## TRY IT
Once you have checked the records that follow, state how many of their lines hold "Task", giving the number only.

::: DATA EXTRACT

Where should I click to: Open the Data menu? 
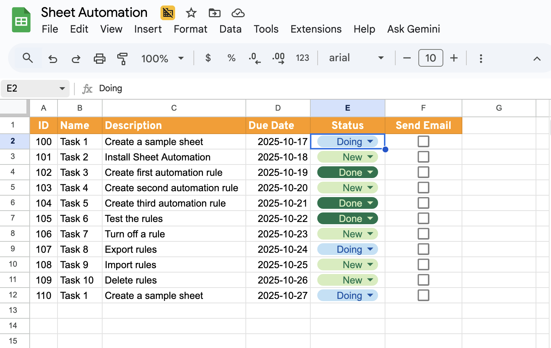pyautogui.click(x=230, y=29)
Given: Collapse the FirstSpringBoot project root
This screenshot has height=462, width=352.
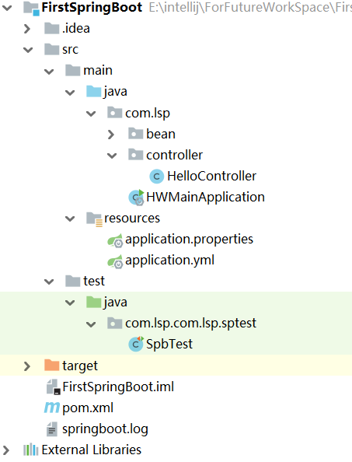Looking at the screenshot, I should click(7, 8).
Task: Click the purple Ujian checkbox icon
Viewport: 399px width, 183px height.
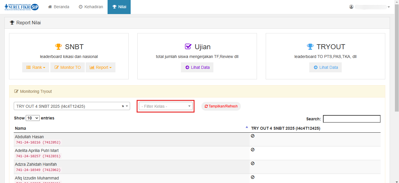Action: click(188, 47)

::::::
::: DATA EXTRACT

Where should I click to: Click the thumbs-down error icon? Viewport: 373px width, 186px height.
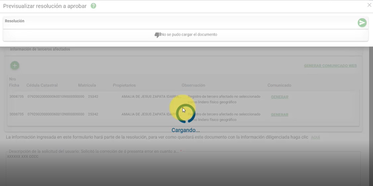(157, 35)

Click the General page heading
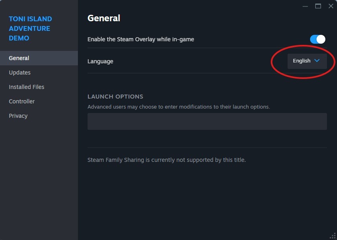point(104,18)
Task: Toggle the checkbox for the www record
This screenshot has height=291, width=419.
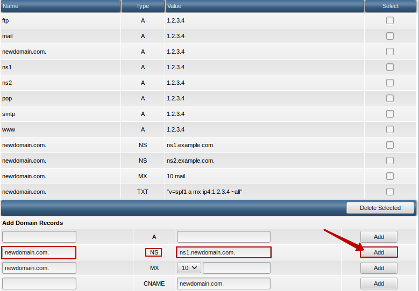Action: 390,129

::::::
::: DATA EXTRACT

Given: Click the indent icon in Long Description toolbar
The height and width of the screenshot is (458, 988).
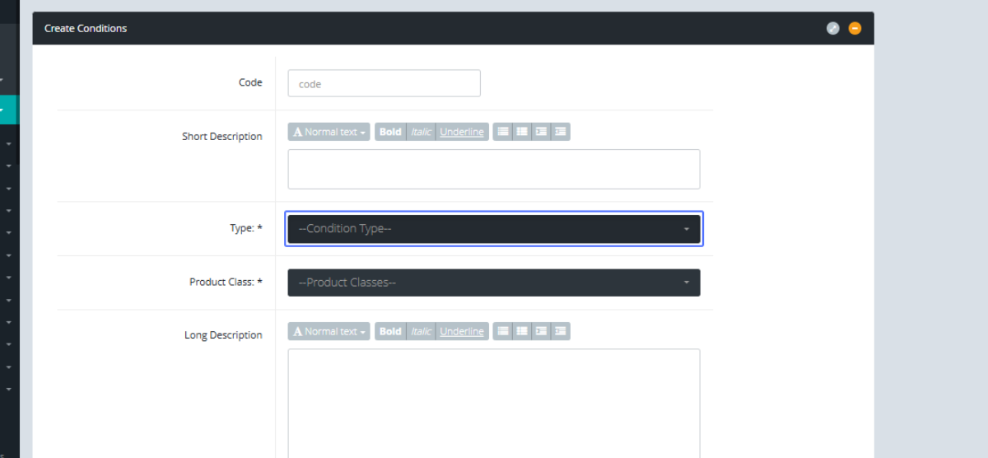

::::::

## OUTPUT OF THE EXERCISE
2